SUPPLIED PASSAGE below:

NEW YORK (Legal Newsline) -- New York Attorney General Eric Schneiderman on Monday announced a settlement with two online food ordering services, addressing concerns that a proposed merger would improperly undermine competition in the online food ordering industry.
Seamless North America LLC is a food ordering platform with a uniquely strong market position in Manhattan. The company has a large number of exclusive agreements with Manhattan-based restaurants.
A proposed merger between Seamless and GrubHub Inc. allegedly raised the possibility that Seamless would aggressively enforce its exclusivity provisions with Manhattan restaurants and would use its market position to coerce restaurants and partners to do exclusive business with the merged company.
Schneiderman alleged the prospect merger resulted in a significant risk that the transaction would lead to anticompetitive effects in Manhattan.

End of SUPPLIED PASSAGE.

### [PARTS OF THE EXERCISE]
[a] In the article on the Seamless and GrubHub merger, what kind of agreements does Seamless have with a large number of Manhattan restaurants?
[b] Pick up the article on the Seamless and GrubHub merger after its last sentence and continue it.
The data that comes after the article on the Seamless and GrubHub merger is not needed.

PROVIDED MATERIAL below:

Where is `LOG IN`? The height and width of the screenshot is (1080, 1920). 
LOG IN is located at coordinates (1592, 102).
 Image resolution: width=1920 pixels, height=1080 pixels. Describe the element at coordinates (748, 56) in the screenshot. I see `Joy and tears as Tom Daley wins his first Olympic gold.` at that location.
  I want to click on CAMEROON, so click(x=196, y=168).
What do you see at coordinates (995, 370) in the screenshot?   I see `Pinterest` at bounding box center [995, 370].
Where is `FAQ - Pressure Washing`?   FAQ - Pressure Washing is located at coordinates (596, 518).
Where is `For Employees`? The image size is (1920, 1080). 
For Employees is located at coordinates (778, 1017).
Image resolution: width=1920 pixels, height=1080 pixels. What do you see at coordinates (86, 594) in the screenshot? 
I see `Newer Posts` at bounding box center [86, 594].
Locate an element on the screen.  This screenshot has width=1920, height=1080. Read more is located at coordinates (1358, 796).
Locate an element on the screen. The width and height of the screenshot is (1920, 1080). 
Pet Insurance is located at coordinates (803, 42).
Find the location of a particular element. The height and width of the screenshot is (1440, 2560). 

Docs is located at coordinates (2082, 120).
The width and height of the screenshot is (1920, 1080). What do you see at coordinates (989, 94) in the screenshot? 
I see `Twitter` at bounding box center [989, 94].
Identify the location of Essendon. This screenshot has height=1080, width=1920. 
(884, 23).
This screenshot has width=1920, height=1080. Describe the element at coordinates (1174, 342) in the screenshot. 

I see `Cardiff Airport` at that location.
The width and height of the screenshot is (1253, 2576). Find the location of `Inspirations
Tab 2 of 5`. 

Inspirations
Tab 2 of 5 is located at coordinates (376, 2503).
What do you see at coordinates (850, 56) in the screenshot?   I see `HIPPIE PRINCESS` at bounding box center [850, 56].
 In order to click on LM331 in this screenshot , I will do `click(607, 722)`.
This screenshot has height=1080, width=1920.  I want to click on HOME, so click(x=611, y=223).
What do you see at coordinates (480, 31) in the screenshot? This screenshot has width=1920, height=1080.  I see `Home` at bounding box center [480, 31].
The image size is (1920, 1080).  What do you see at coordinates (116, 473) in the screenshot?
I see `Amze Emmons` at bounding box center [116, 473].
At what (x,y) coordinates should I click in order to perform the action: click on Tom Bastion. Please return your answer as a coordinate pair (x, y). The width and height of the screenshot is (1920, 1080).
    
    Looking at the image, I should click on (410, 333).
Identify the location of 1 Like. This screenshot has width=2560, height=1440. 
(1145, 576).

End of PROVIDED MATERIAL.

### [ANSWERS]
[a] Exclusive agreements.

[b]
"New York's restaurant industry is the best in the world, but its success depends on an environment of free and fair competition," the attorney general said. "With the recent growth in online food ordering, it's especially important that restaurants -- particularly smaller restaurants -- have fair and equal access to online platforms to reach new customers and obtain much-needed extra business.
"This settlement ensures that no single online platform will have a monopoly on access to Manhattan restaurants, and it allows consumers and restaurants the freedom to do business with the website or app of their choice."
Under the terms of the agreement, Seamless and GrubHub agreed to a package of commitments to make sure that alternative online food ordering platforms can compete with the combined business on a level playing field with equal access to Manhattan business partners and restaurants.
For 18 months, Seamless and GrubHub must waive existing exclusive rights with restaurants, prohibit future exclusive contracts with restaurants and prohibit a future exclusive agreement with Yelp Inc.
Seamless and GrubHub will notify Schneiderman's office if they enter into any practices prohibited by the settlement within six months of the termination of the 18-month prohibition period.